The Hartford (HIG) reported net income of $216 million in second quarter 2016 ended June 30, a decrease of $197 million from second quarter 2015, principally due to lower P&C underwriting results and lower net investment income.
Property and casualty (P&C) underwriting losses deteriorated $159 million, after-tax, compared with second quarter 2015, largely due to higher unfavorable PYD for the personal lines automobile and run-off asbestos and environmental (A&E) lines, higher catastrophe losses and lower current accident year Personal Lines automobile results.
Net investment income declined $40 million, after-tax, compared with second quarter 2015 primarily due to a $35 million, after-tax, decline in investment income from limited partnerships and other alternative investments (LPs). These items, in addition to a $48 million tax benefit in second quarter last year, were the principal drivers of the decrease in core earnings from $389 million in second quarter 2015 to $122 million in second quarter 2016.
Second quarter 2016 net income per diluted share was $0.54, a decrease of 44 percent compared with net income per diluted share of $0.96 in second quarter 2015 due to the decrease in net income slightly offset by fewer shares outstanding. Second quarter 2016 weighted average diluted common shares outstanding declined 7 percent from second quarter 2015 as a result of the company’s equity repurchases over the last year. Second quarter 2016 core earnings per diluted share decreased 66 percent to $0.31 compared with $0.91 in second quarter 2015.
“Although many of our segments continued to generate solid results, the second quarter bottom line was disappointing, principally due to personal lines auto, P&C, other operations, asbestos and environmental,” said The Hartford’s Chairman and CEO Christopher Swift. “While underlying margins remain strong in commercial lines and group benefits, competition is increasingly aggressive and we continue to feel pressure on investment income due to lower interest rates.”
The Hartford’s President Doug Elliot added, “Commercial Lines had a strong quarter as we remain intensely focused on maintaining underwriting discipline. Group Benefits had slightly higher life severity, but we remain pleased with overall margins and results.
In Personal Lines, adverse auto liability claims experience has contributed to approximately 5 points of deterioration in our estimate of underlying 2016 auto margins. As a result, our outlook for the 2016 personal lines combined ratio before catastrophes and prior year development has increased to a range of 93.0 to 94.0.”
Swift concluded, “Looking forward, we expect the environment to remain challenging.
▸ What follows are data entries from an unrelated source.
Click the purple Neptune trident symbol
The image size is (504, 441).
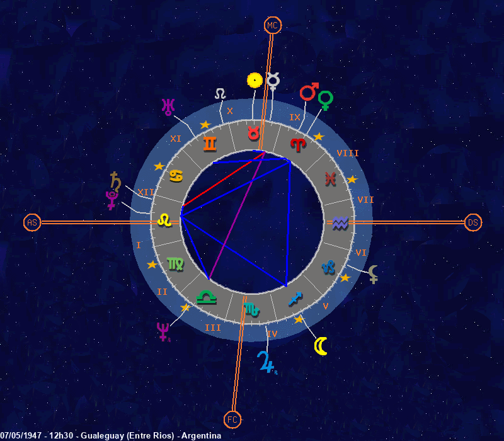(164, 331)
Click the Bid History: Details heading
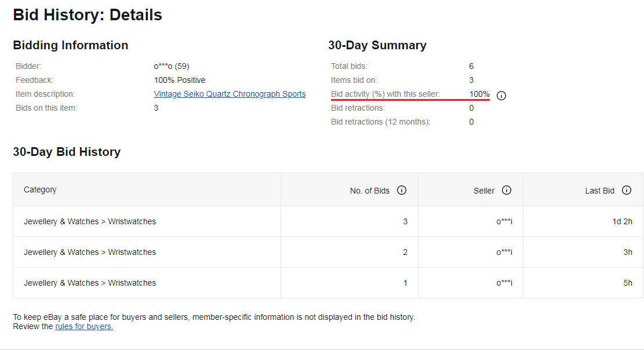 [88, 15]
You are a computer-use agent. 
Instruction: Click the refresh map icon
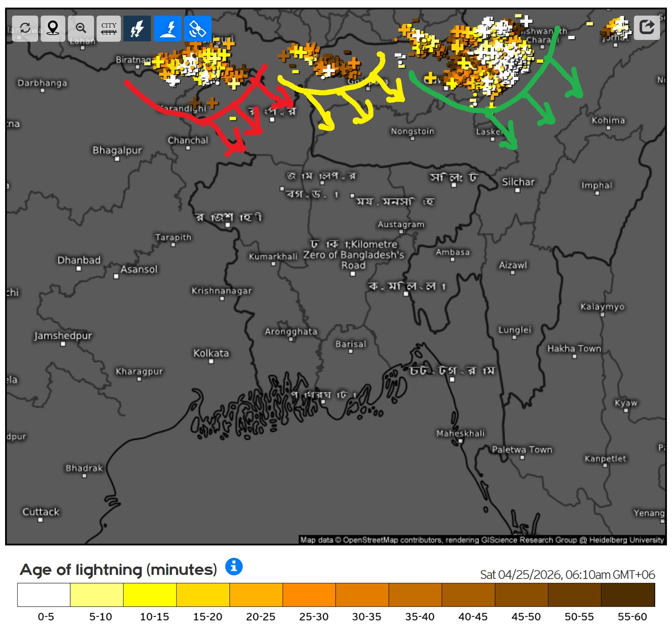(x=25, y=28)
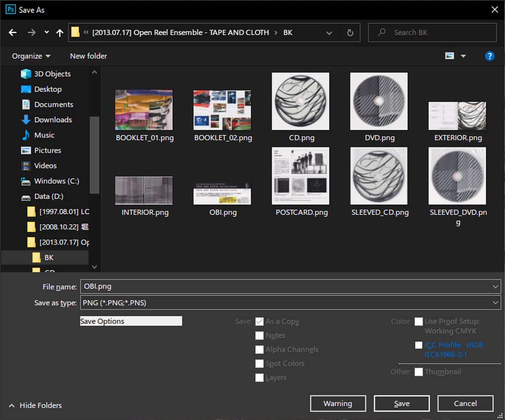Screen dimensions: 505x420
Task: Refresh the BK folder listing
Action: click(x=350, y=33)
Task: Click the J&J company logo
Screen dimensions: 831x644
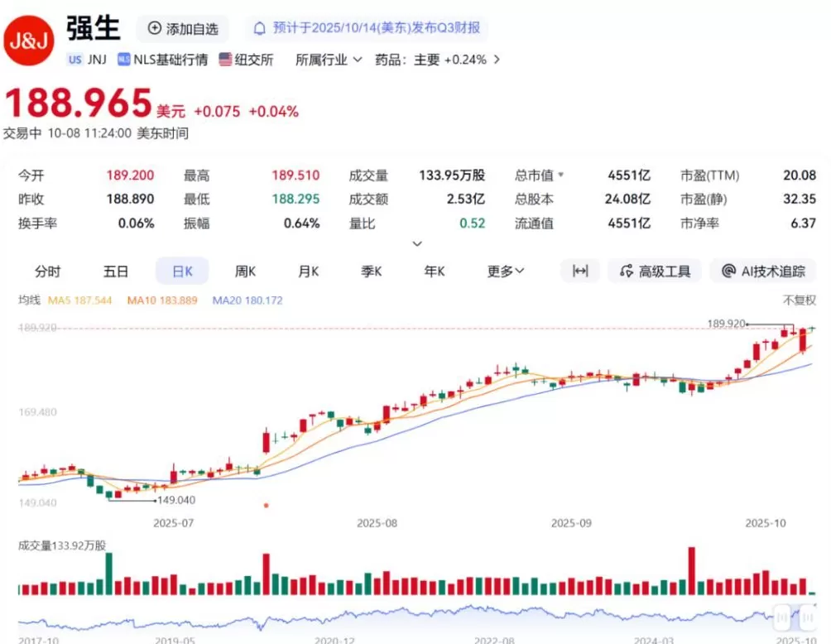Action: coord(30,37)
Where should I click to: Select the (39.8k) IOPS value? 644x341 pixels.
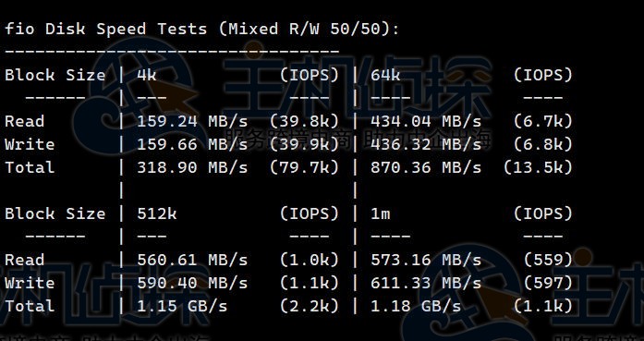click(304, 122)

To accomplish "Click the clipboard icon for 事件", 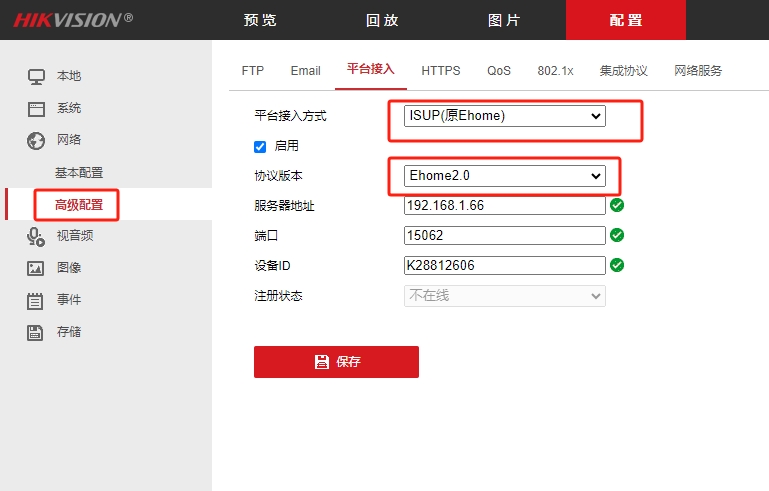I will pyautogui.click(x=36, y=300).
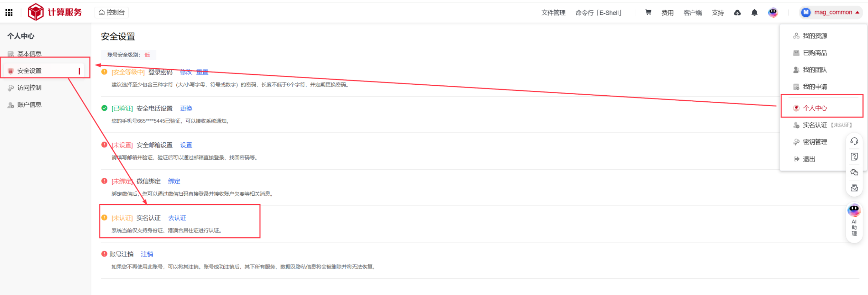The height and width of the screenshot is (295, 868).
Task: Click the cloud download icon in header
Action: pos(737,12)
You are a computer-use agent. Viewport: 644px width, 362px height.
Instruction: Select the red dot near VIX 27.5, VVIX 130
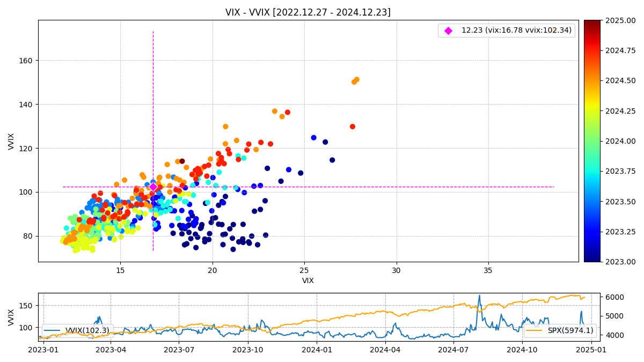pyautogui.click(x=353, y=127)
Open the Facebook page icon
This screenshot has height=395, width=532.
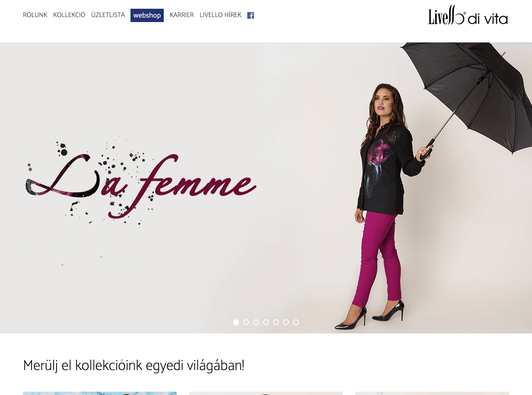click(251, 15)
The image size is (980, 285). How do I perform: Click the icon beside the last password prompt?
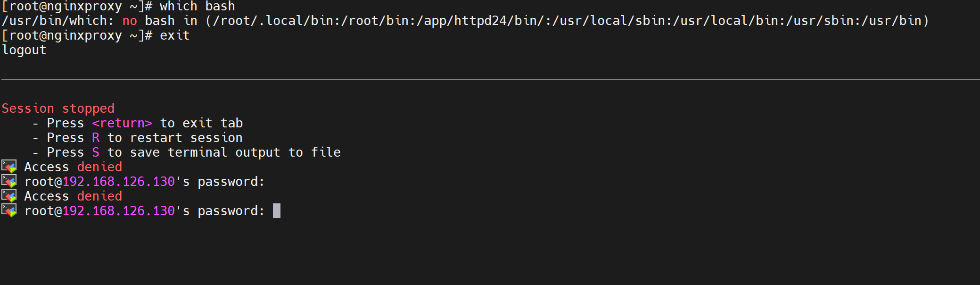pyautogui.click(x=9, y=210)
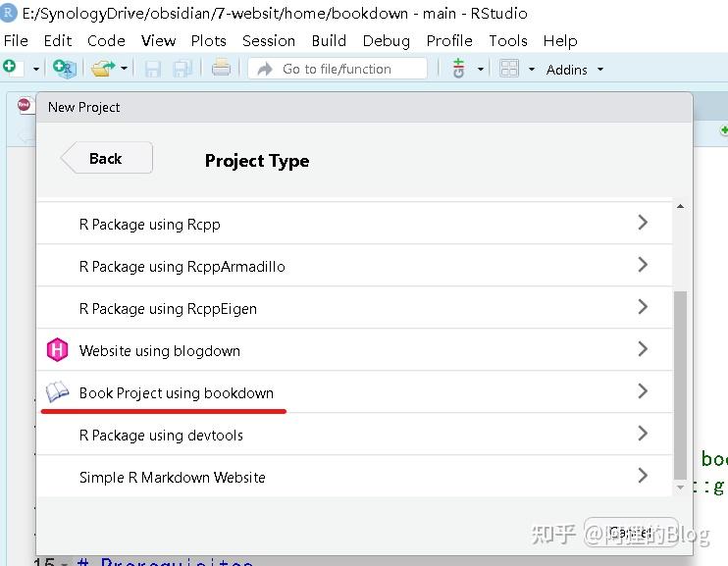Click the workspace panes layout icon
The height and width of the screenshot is (566, 728).
[509, 69]
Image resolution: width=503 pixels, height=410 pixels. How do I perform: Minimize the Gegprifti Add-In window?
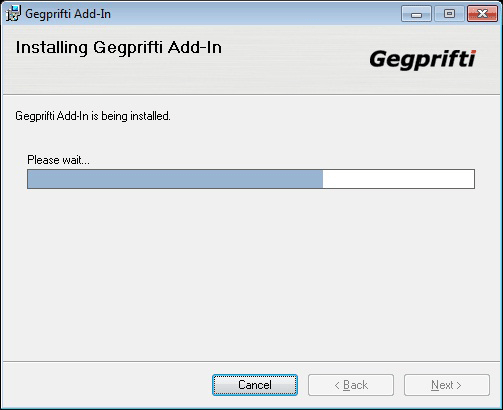coord(416,14)
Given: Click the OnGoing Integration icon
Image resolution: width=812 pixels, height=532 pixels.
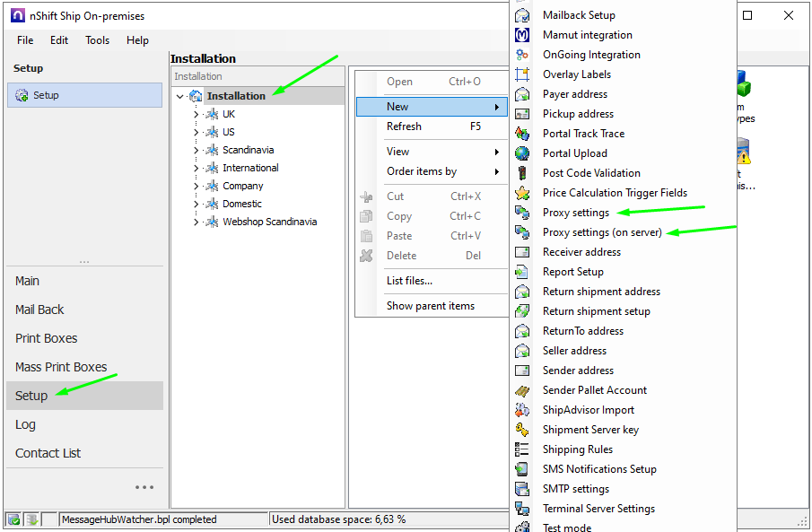Looking at the screenshot, I should tap(522, 55).
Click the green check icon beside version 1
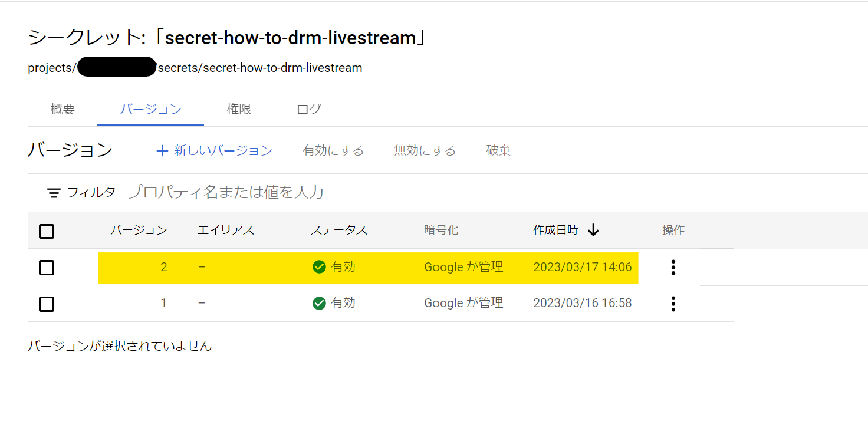This screenshot has height=428, width=868. pos(319,302)
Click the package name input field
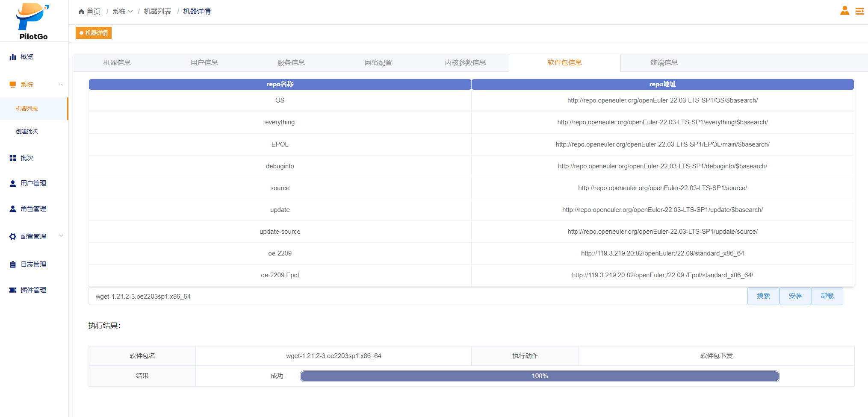 click(x=417, y=297)
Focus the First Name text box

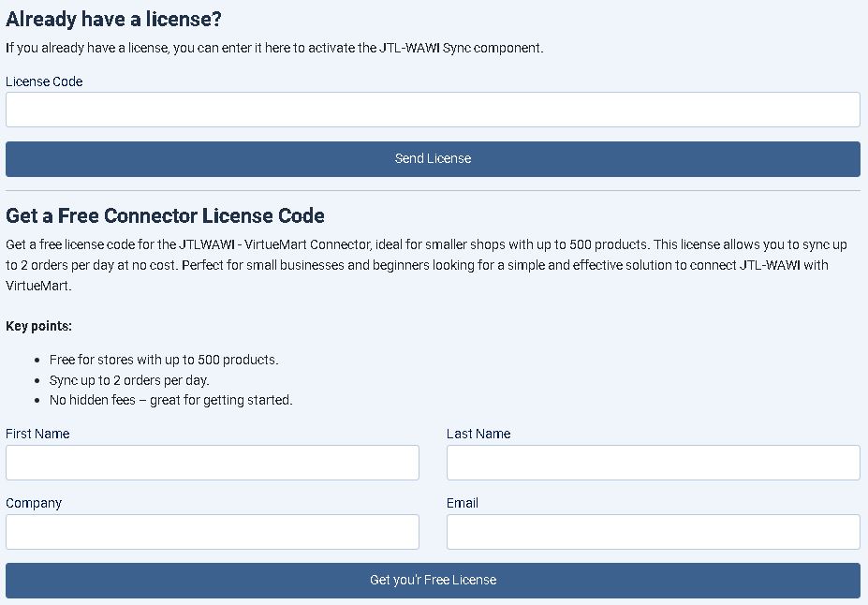point(213,463)
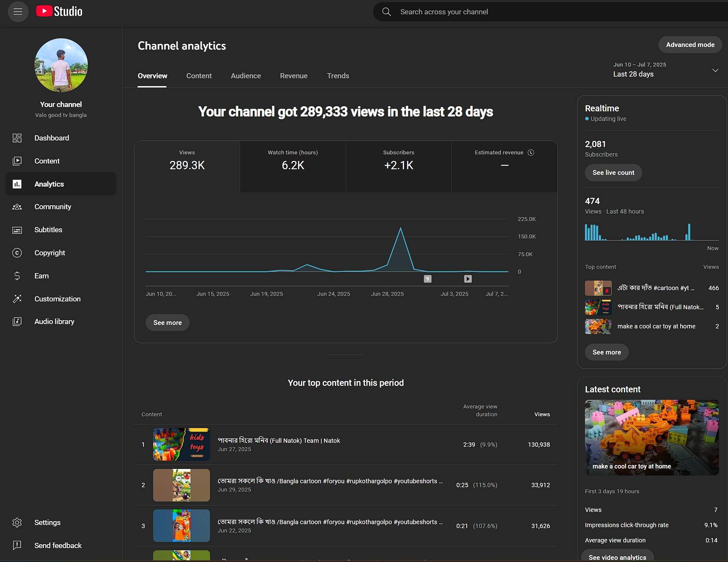Image resolution: width=728 pixels, height=562 pixels.
Task: Open Dashboard from the sidebar icon
Action: (x=17, y=138)
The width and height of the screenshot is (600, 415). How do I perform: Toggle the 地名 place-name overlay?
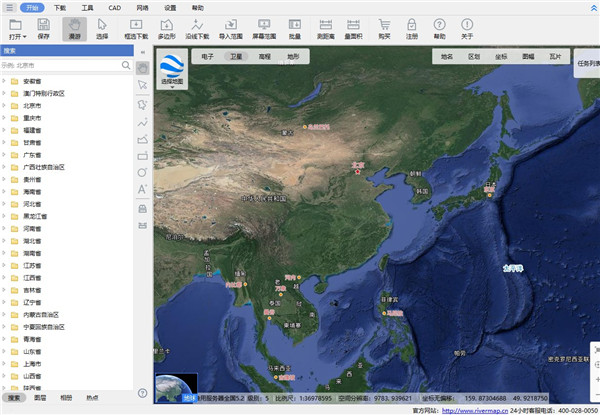click(446, 57)
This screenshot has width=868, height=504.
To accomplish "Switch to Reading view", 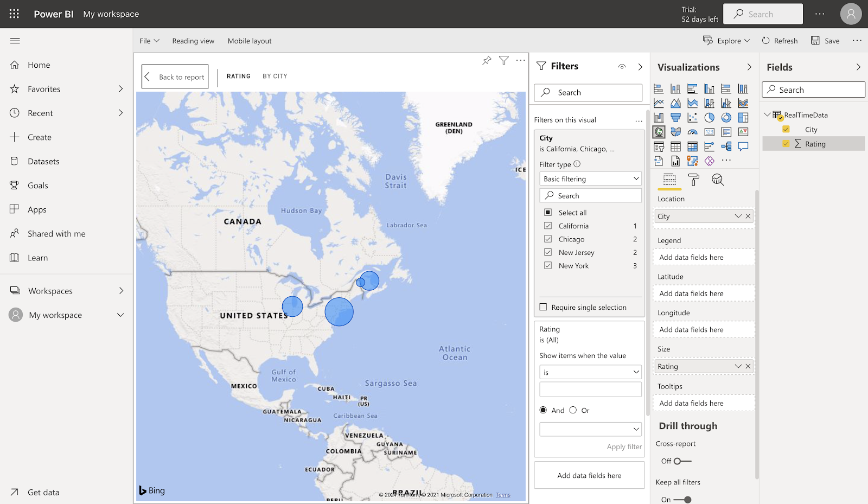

Our primary objectives are to maintain margins in commercial lines and group benefits and to improve personal lines results.
We remain confident that we are taking the right approach in this environment, emphasizing underwriting discipline over growth,” Swift added. “With our strong capital generation and solid balance sheet, we have the financial flexibility to invest for the future in order to continue to strengthen our franchise and to create long-term shareholder value.”